START Material for this exercise

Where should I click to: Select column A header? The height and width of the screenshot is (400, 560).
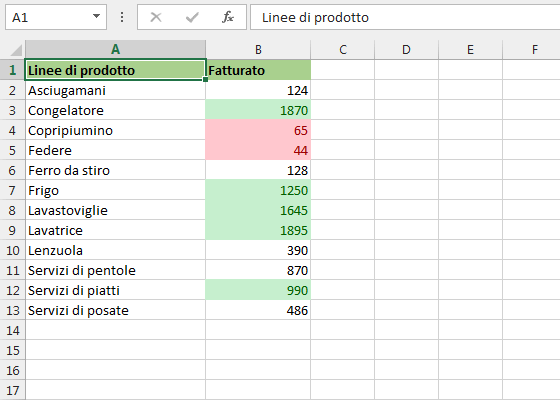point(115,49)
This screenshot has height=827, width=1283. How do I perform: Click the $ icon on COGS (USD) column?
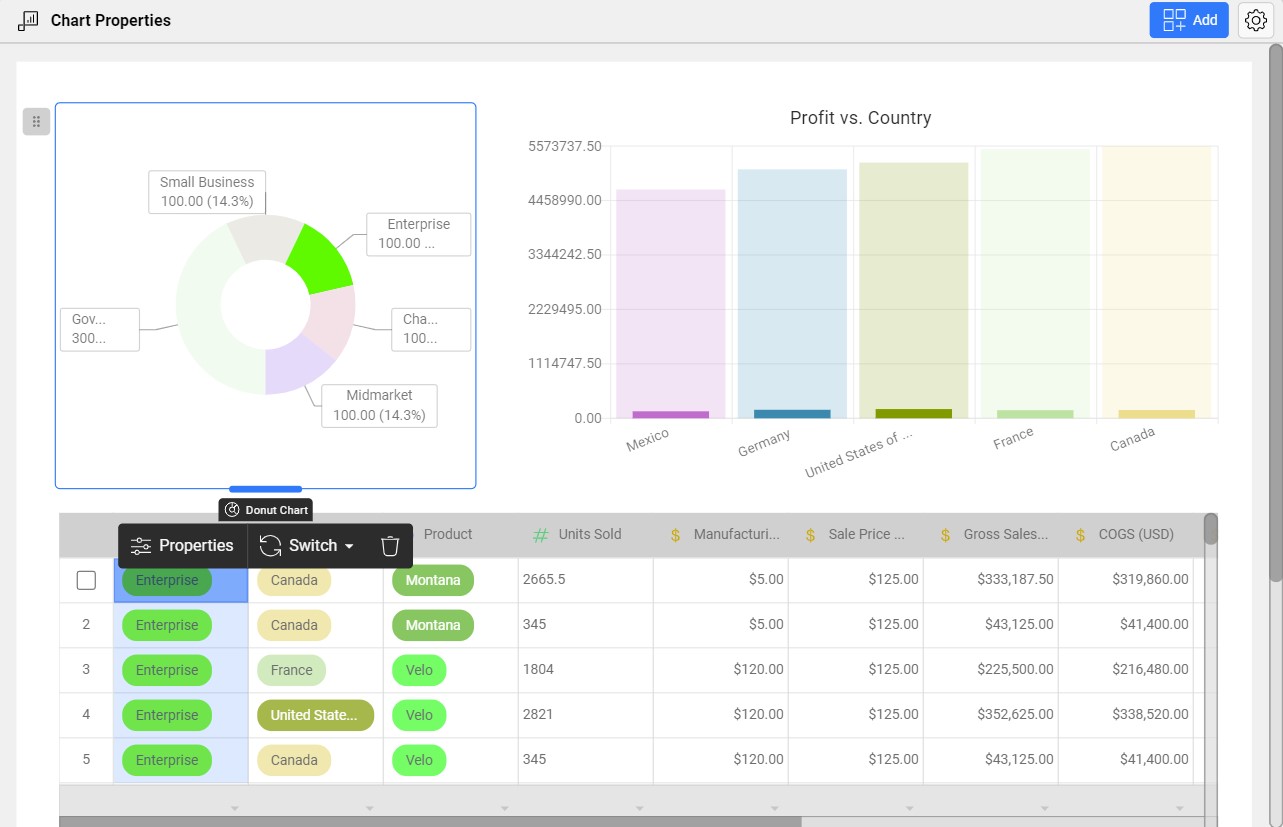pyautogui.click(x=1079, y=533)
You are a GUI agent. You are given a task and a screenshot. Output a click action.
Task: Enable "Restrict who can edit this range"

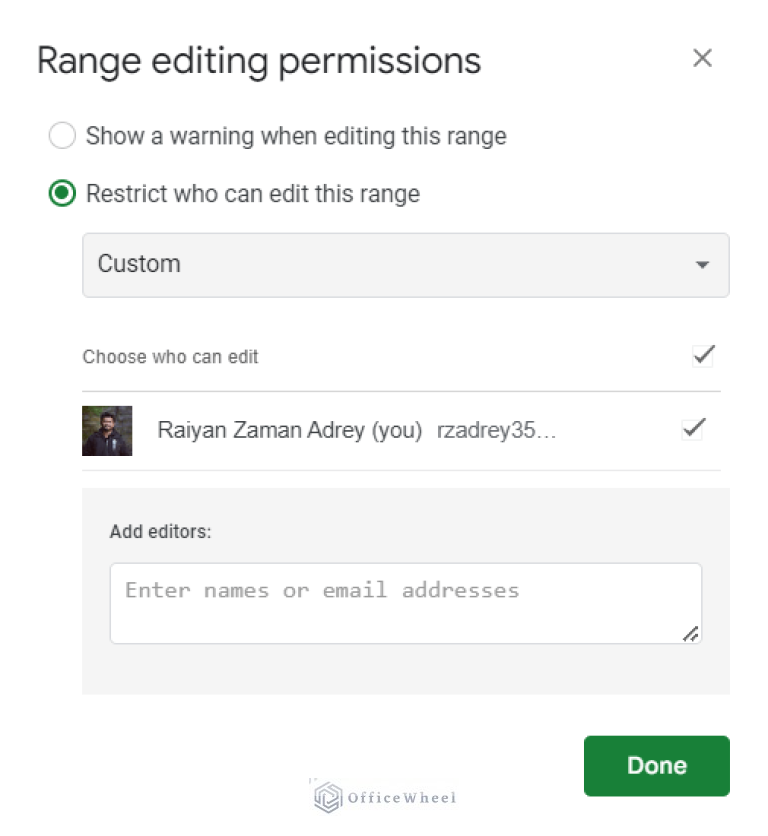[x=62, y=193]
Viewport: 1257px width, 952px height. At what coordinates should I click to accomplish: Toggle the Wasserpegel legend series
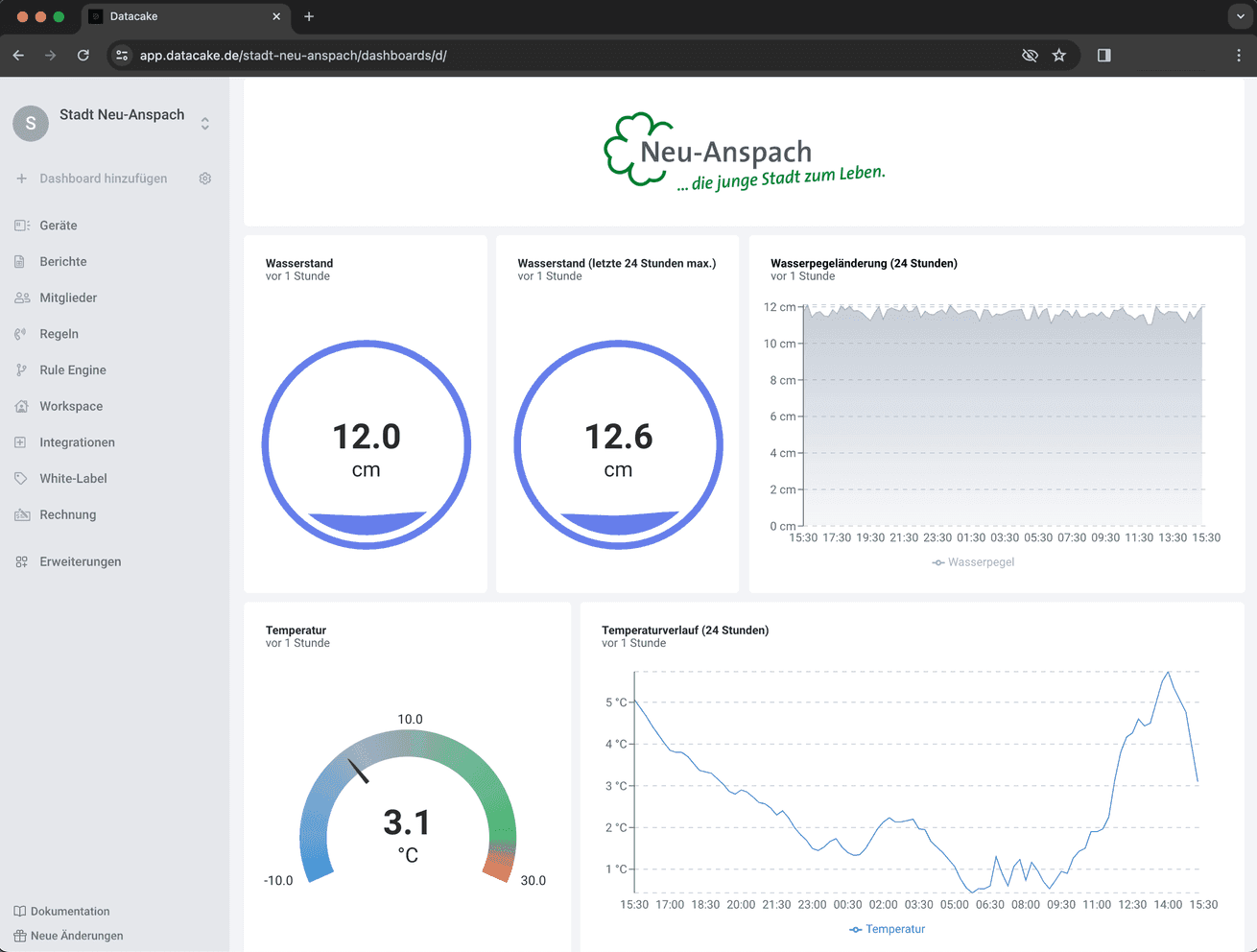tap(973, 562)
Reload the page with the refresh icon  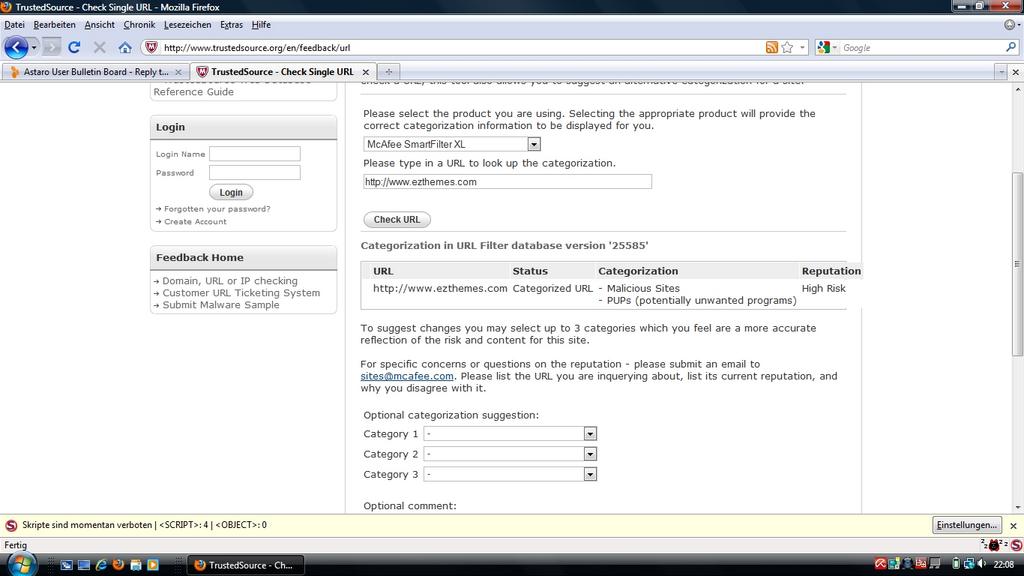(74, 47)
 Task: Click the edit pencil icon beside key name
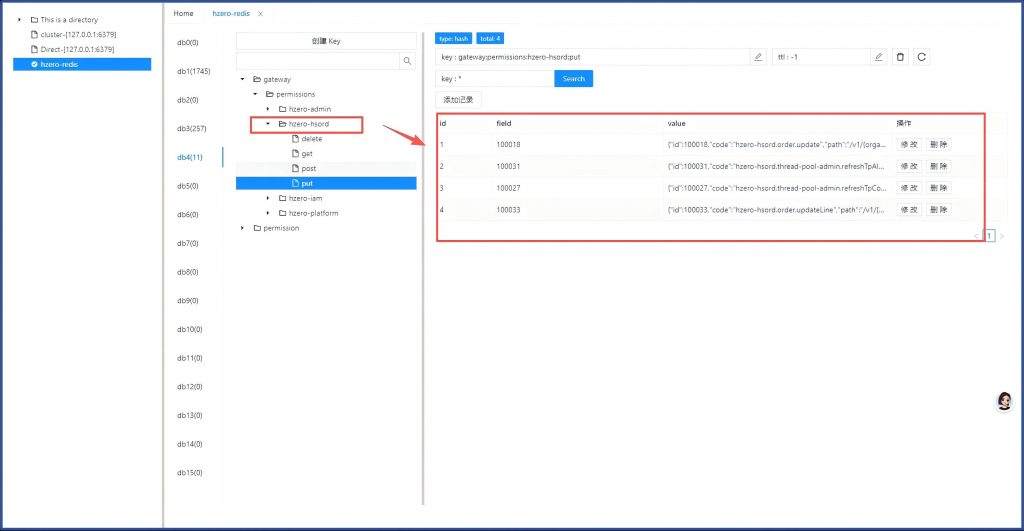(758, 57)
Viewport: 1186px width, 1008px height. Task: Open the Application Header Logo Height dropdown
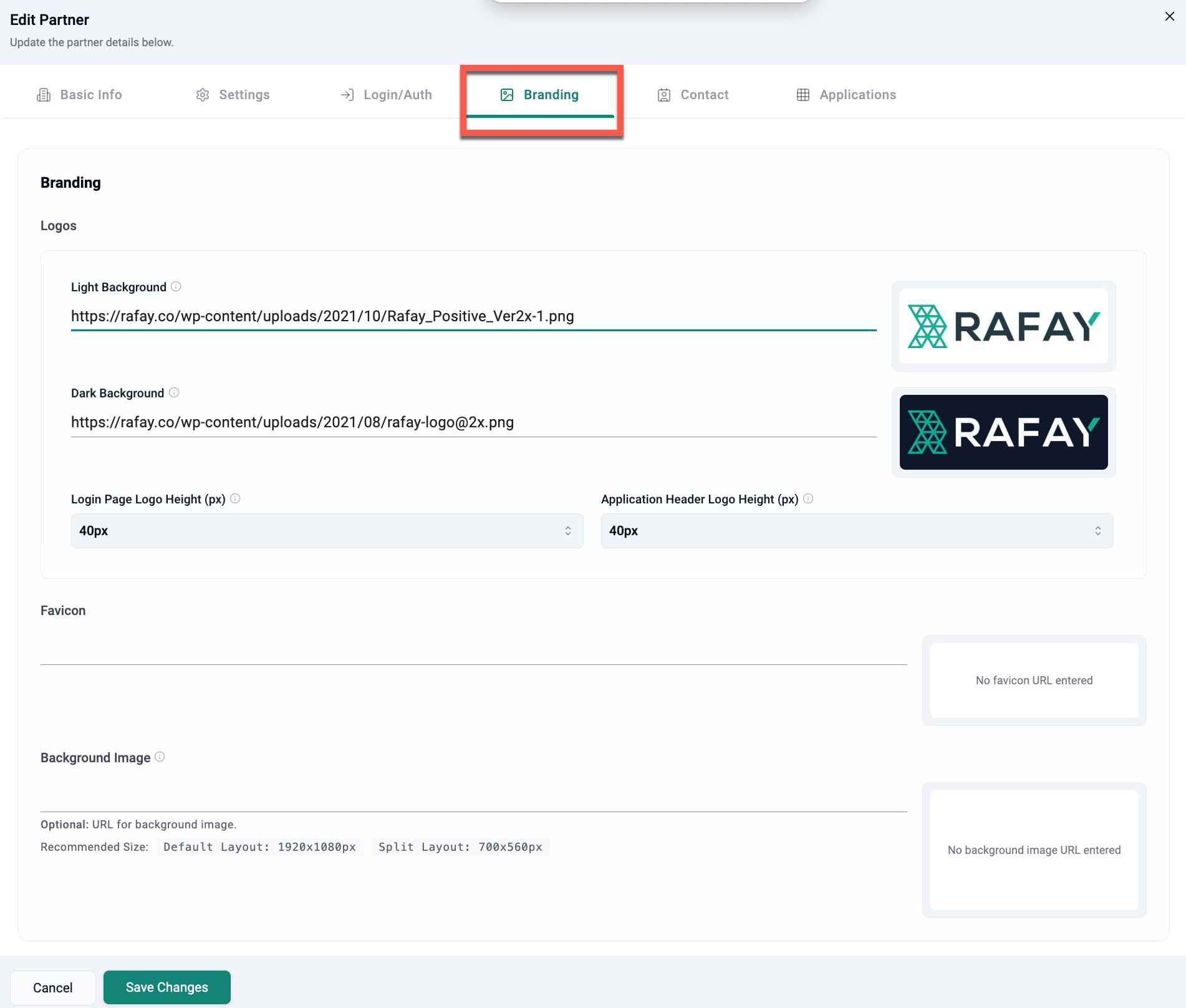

END Material for this exercise

How to complete this task: Pictures stay out. Copy exactly, and only, the lines from the one containing "Task: Click the" through the end of the data.

The answer:
 Task: Click the edit pencil icon beside key name
(758, 57)
Viewport: 1186px width, 1008px height. Task: Open the Application Header Logo Height dropdown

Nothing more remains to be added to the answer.